Il 10 settembre scorso, nell’aula di Strasburgo del Parlamento europeo, Ursula von der Leyen, Presidente della Commissione europea, ha pronunciato il suo discorso annuale sullo stato dell’Unione europea. Era la quinta volta che le capitava. Si tratta di una occasione importante, serve a tracciare un bilancio che guarda al presente ma che si rivolge anche al futuro dell’azione dell’Unione europea.

Molte attese e molte delusioni si potrebbe dire. Perché quest’anno la presidente pur passando in rassegna le principali questioni all’ordine del giorno della realtà europea ed internazionale non è riuscita a trasmettere, a nostro avviso, la volontà di promuovere iniziative con il coraggio necessario per affrontarle. Dall’Ucraina a Gaza, dalle questioni del riarmo europeo, dai dazi alle questioni oggetto dell’azione della Commissione, tra cui quelle contenute nei rapporti di Enrico Letta e Mario Draghi sul completamento del mercato unico e lo sviluppo di una vera concorrenza che aiuti la competitività e la crescita del sistema economico europeo, su tutto questo abbiamo ascoltato parole ripetute nel recente passato e proposte quasi tutte da definire in un piano legislativo adeguato.

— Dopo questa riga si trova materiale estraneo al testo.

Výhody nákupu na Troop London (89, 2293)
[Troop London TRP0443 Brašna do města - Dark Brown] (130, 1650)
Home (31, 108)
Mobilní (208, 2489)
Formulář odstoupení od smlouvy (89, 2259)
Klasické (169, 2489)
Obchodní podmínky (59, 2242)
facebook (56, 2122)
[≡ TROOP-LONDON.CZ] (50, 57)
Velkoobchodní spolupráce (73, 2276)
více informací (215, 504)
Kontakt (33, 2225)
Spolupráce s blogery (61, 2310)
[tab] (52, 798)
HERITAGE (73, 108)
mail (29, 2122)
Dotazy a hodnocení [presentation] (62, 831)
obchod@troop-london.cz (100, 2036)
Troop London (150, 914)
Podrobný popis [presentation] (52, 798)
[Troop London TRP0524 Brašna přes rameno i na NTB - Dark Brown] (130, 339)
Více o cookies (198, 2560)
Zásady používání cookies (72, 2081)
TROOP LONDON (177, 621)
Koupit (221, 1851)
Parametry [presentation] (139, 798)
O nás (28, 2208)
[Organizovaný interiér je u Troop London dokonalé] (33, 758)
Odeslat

Vediamole alcune di queste questioni.

Un ruolo internazionale sbiadito

Sull’Ucraina, al sacrosanto dovere di assistere questo paese dall’invasione russa, non si sono sentite parole volte a cercare (non è facile, lo sappiamo) vie nuove per la diplomazia e il negoziato. Oppure all’incoraggiamento, almeno quello, a imprimere alla politica estera europea una più forte ed autorevole capacità di iniziativa. Non è competenza diretta di Ursula von der Leyen, ma è suo dovere indicare proposte capaci di superare le divisioni esistenti tra i 27 Stati membri. Stessa cosa per quanto riguarda la drammatica situazione a Gaza e le immagini sconvolgenti che vediamo ogni giorno. Certo non sono mancate parole di riprovazione per quello che succede, ma niente o quasi, si è detto (o si sta facendo) per interrompere il massacro della popolazione civile. Blande sanzioni verso Israele e i suoi ministri sono state annunciate (ma dovranno passare al vaglio del Consiglio per essere effettive).

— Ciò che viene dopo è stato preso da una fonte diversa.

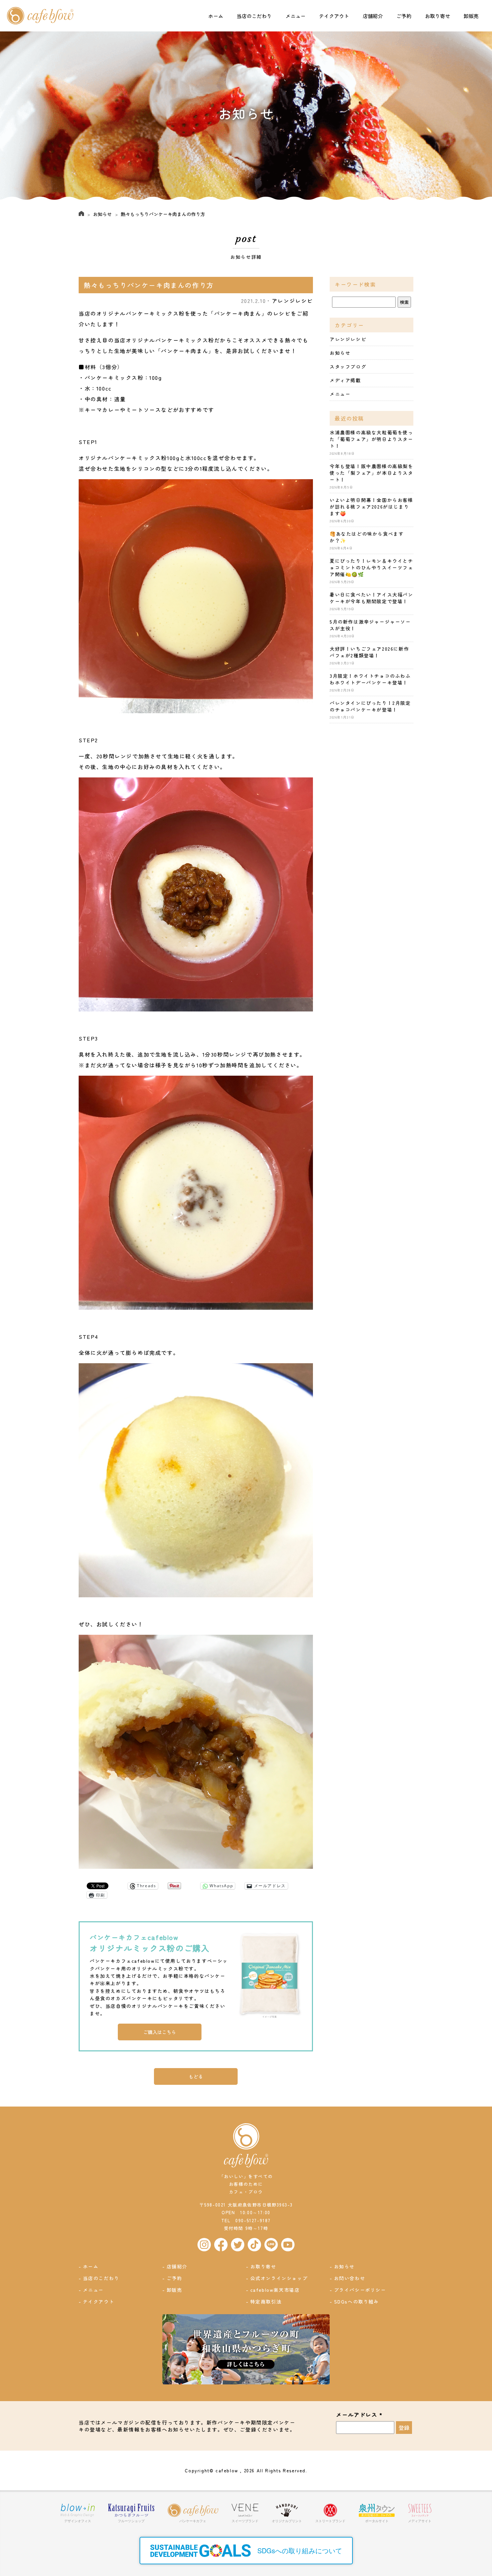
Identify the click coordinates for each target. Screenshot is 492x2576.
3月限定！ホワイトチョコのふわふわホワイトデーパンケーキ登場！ (370, 679)
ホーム (215, 15)
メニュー (295, 15)
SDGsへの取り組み (356, 2301)
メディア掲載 (345, 380)
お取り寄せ (437, 15)
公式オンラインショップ (279, 2278)
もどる (196, 2076)
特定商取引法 (266, 2301)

Il richiamo all’aspirazione di un continente che viva in pace, orgoglioso dei suoi valori di libertà rischia di apparire retorico di fronte ad una realtà mondiale in crisi profonda. Si fa fatica a prendere atto che sono cambiati radicalmente i punti di riferimento tradizionali. La stessa categoria di “Occidente” è messa in discussione dal crescente ruolo di quello che si chiama “Sud globale” o della realtà dei Brics che riuniscono India, Cina, Russia, Sud Africa, Arabia Saudita, e tanti altri Paesi, democrazie e autocrazie riunite dalla volontà di cambiare le relazioni internazionali eredità del sistema nato dalla seconda guerra mondiale. Di fronte a questi cambiamenti l’Europa dovrebbe, potrebbe, coltivare più forti ambizioni in ragione della sua forza economica e commerciale e dei suoi valori fondativi di pace e democrazia. A pensarci bene la questione è sul tappeto da molto tempo e, lo ripetiamo, merita ben altre ambizioni se si vuole essere protagonisti.

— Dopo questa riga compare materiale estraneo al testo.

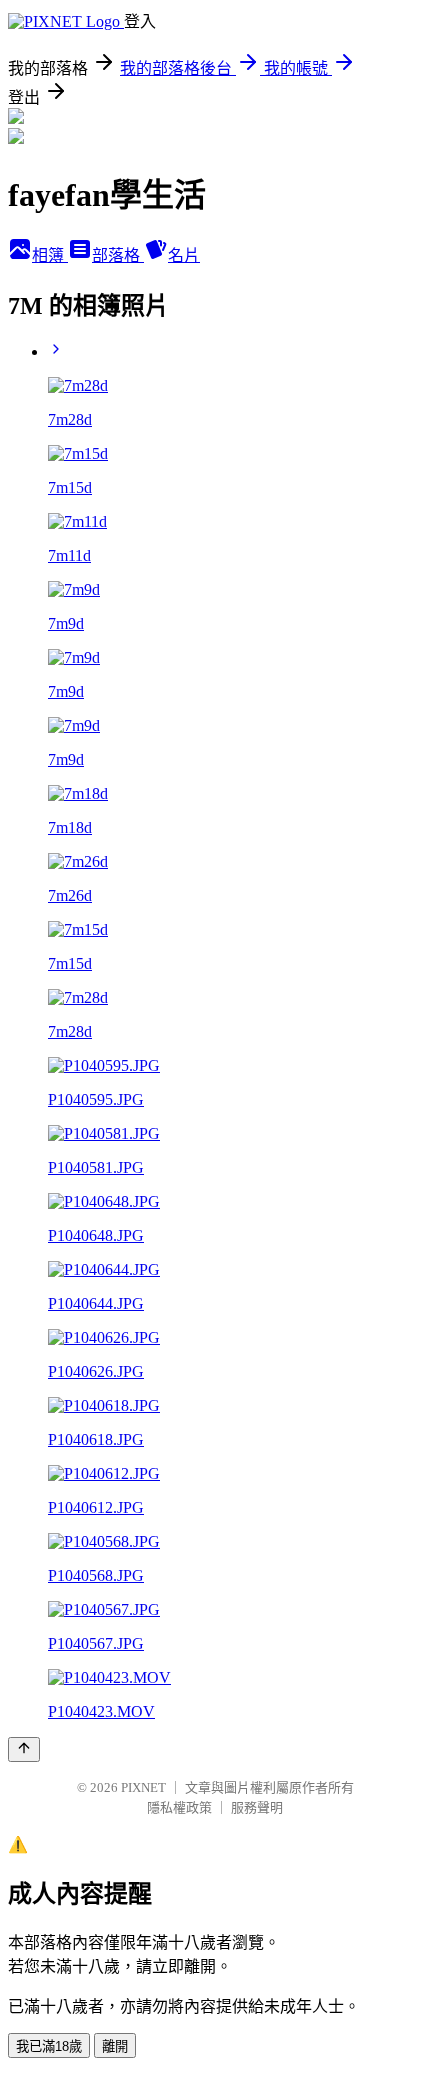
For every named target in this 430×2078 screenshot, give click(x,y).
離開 (115, 2046)
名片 (184, 255)
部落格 (118, 255)
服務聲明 (257, 1807)
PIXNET (143, 1787)
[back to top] (24, 1749)
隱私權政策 (179, 1807)
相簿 (50, 255)
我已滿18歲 (49, 2046)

La questione del riarmo resta nazionale

Un’Europa più indipendente sui temi della sicurezza e della difesa non potrà fare affidamento pieno sugli Stati Uniti guidati da Donald Trump. Il riferimento è alla Nato. Ma allora sarebbe stato più utile parlare di quella che già tempo fa fu definita la creazione di un “pilastro europeo della Nato”, facendo crescere un’Europa della Difesa comune. Invece le proposte recenti di Re-Arm, poi diventate Readiness 2030, puntano a una più esasperata nazionalizzazione in questo campo con il rischio di impiegare (e sprecare) ingenti risorse senza raggiungere l’obiettivo di una vera “difesa comune”. Eppure basterebbero serie misure di armonizzazione tra i vari Stati per raggiungere un risultato che non comporterebbe necessariamente un drastico aumento delle spese militari come prospettato (fino a 800 miliardi euro). Un esempio su questa strada è solo il programma Safe, pronto a fornire 150 miliardi di euro per acquisti congiunti.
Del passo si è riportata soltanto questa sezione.